§ **Excerpted records**:

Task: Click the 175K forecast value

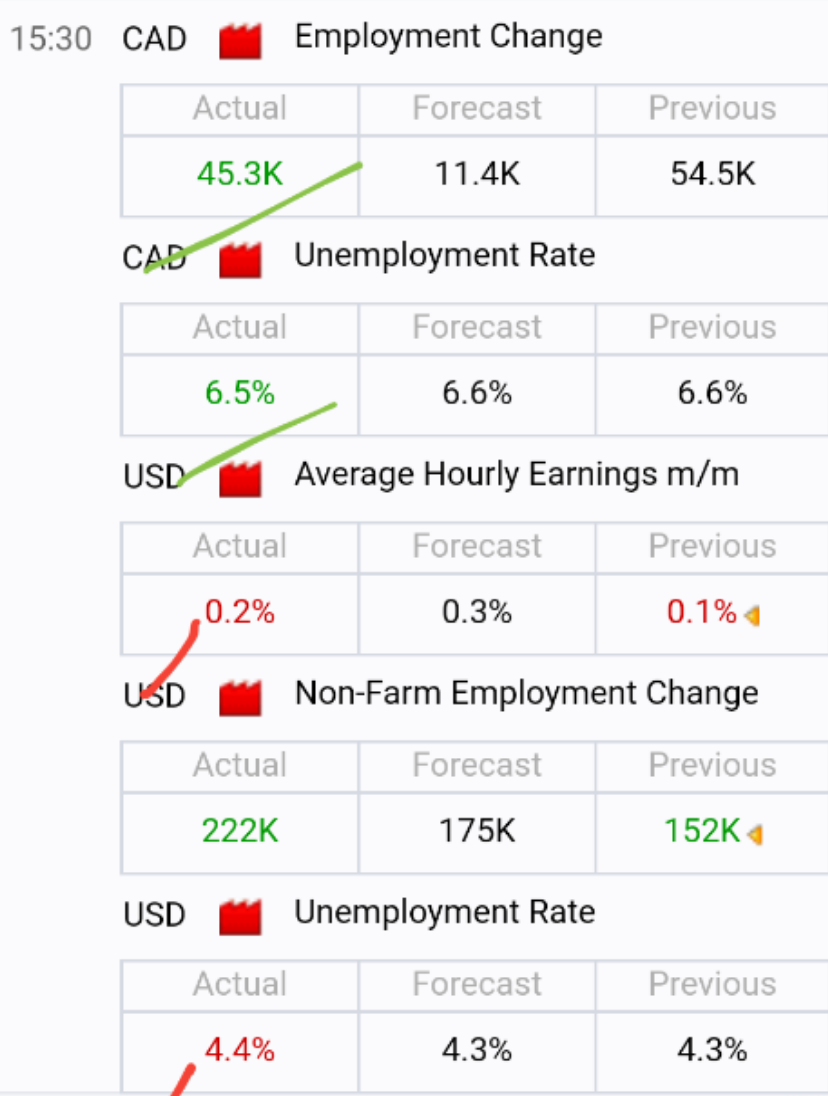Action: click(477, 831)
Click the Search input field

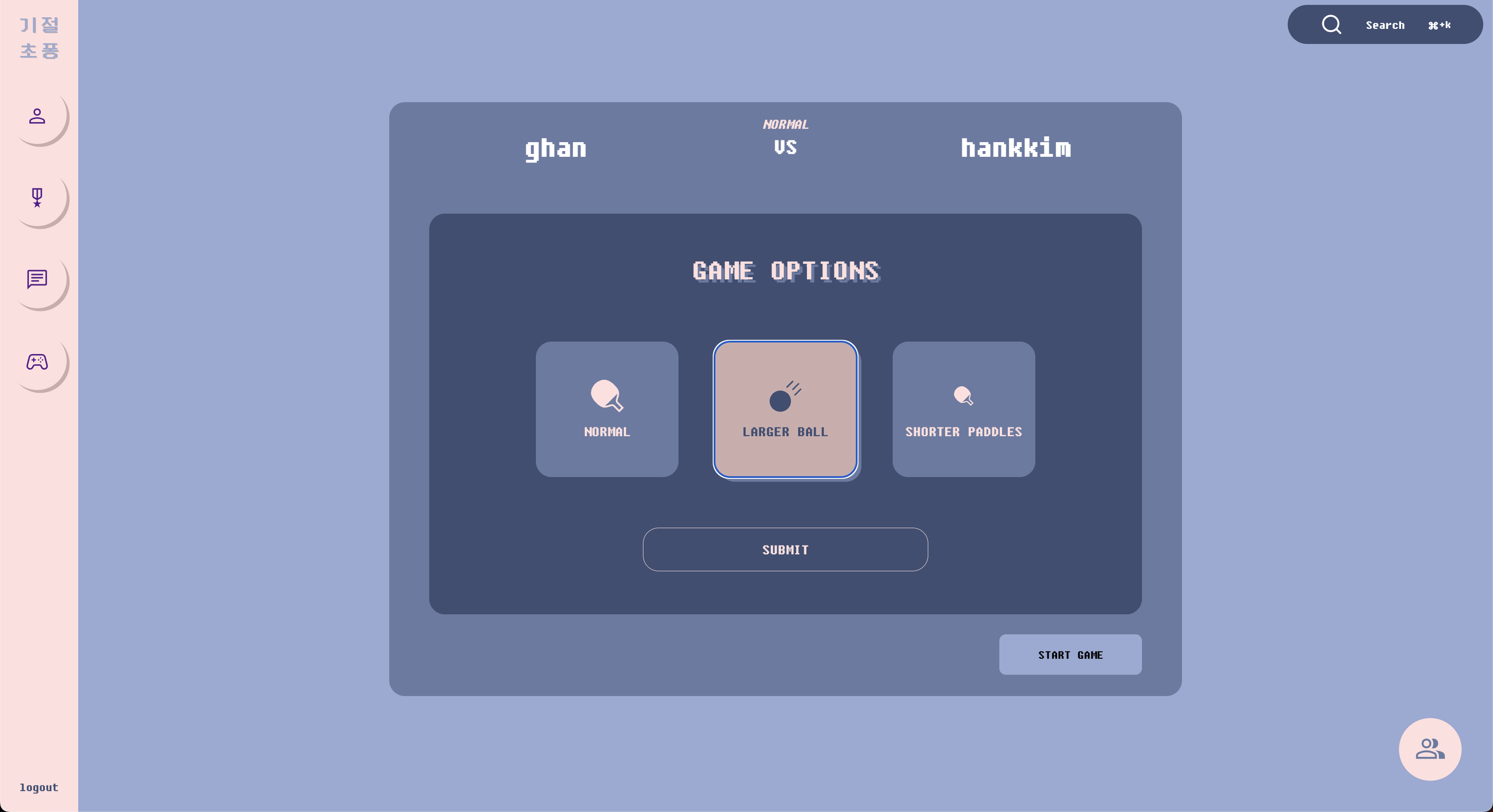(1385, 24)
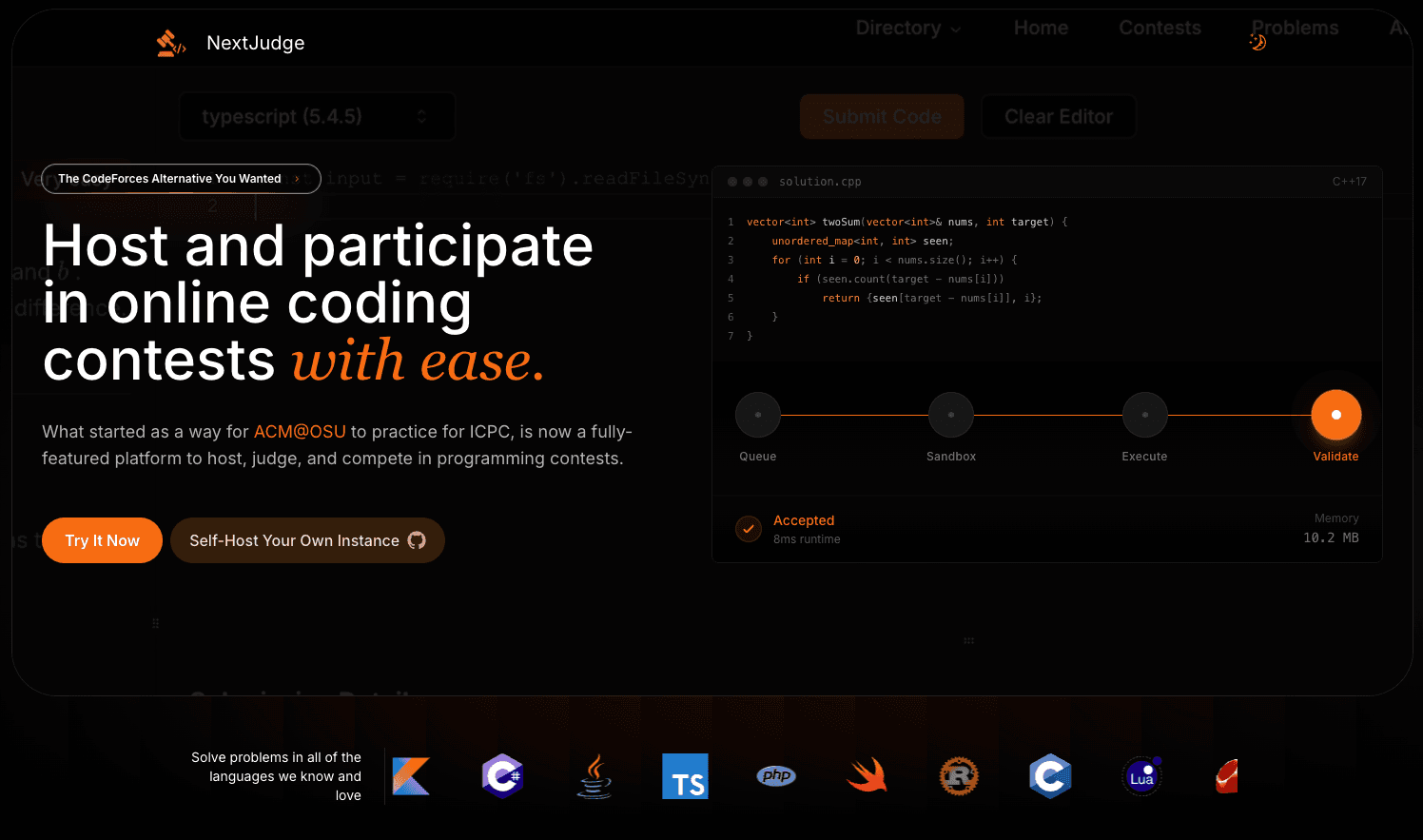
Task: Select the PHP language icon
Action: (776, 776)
...
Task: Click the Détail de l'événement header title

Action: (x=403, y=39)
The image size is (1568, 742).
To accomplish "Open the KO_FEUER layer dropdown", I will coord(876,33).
...
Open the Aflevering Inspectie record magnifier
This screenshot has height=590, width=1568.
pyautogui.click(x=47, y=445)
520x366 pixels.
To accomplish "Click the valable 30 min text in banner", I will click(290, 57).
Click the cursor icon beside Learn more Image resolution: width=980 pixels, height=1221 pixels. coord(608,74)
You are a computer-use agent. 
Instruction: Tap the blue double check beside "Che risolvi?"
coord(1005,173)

§ **What is expected**: Each line above that has the word "pixels" should be copied.

§ **Response to this task**:
520x366 pixels.
Click the cursor icon beside Learn more Image resolution: width=980 pixels, height=1221 pixels. coord(608,74)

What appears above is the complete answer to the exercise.